TASK BRIEF => Below are the entries. Print only the lines starting at the one with "Click inside the 发信Smtp密码 password field" and ending at the one with "Viewport: 598px width, 439px", exactly, with no pictures.

----- DATASET ENTRIES -----

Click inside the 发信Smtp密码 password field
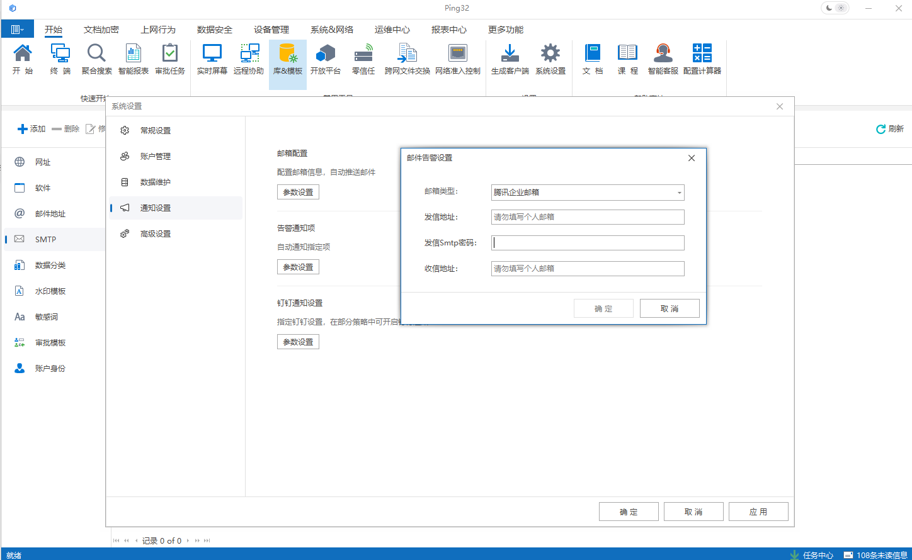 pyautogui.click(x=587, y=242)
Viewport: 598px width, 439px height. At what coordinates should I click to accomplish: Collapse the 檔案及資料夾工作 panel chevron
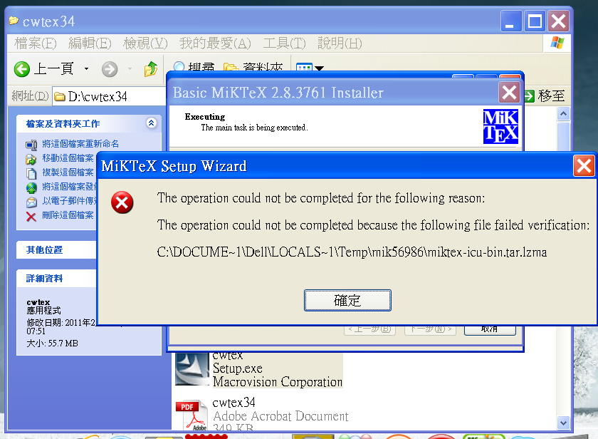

-----
----- DATASET ENTRIES -----

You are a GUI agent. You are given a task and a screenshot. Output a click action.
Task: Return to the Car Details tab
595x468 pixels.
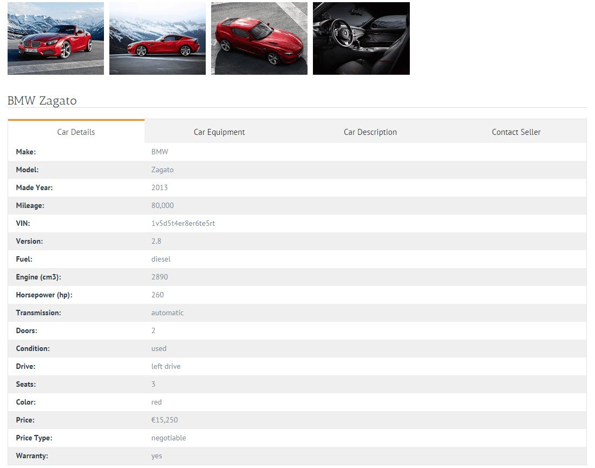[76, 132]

-----

RESPONSE FOR THIS EXERCISE =>
Click inside the 发信Smtp密码 password field
 pyautogui.click(x=587, y=242)
Viewport: 598px width, 439px height. At what coordinates should I click to accomplish: Collapse the 檔案及資料夾工作 panel chevron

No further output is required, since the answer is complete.